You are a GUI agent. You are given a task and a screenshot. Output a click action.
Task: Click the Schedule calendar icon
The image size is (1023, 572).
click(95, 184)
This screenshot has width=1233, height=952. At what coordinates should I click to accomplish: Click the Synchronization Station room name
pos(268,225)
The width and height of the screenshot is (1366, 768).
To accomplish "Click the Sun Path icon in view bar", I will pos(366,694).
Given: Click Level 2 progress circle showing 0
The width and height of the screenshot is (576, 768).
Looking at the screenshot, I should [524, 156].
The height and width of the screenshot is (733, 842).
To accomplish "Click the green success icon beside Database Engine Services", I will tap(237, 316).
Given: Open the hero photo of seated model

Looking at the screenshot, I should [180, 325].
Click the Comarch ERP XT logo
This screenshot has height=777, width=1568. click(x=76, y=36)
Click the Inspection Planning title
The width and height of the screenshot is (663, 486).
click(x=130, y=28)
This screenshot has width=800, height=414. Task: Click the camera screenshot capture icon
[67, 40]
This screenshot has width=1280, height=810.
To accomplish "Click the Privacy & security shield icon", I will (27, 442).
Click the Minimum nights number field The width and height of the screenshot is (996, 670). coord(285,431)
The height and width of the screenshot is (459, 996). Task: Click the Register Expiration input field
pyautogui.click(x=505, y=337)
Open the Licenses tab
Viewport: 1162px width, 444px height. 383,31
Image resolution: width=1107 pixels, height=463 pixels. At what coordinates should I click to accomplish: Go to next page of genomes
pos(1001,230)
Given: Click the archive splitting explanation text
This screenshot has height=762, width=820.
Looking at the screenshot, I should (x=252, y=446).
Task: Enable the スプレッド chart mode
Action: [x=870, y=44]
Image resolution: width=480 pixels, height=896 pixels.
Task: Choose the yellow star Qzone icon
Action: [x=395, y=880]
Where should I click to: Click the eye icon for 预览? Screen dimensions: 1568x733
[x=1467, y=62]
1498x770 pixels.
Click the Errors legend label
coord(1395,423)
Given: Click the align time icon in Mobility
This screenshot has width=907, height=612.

Task requirements
All lines in the listing above between the line with "This screenshot has width=1233, height=952." and the line with "Given: Click Level", inclusive, should be set down exactly, and no line outside that range.

Solution to this problem
This screenshot has width=1233, height=952. At what coordinates should I click to accomplish: Click the Synchronization Station room name
pos(268,225)
The width and height of the screenshot is (1366, 768).
To accomplish "Click the Sun Path icon in view bar", I will pos(366,694).
Given: Click Level 2 progress circle showing 0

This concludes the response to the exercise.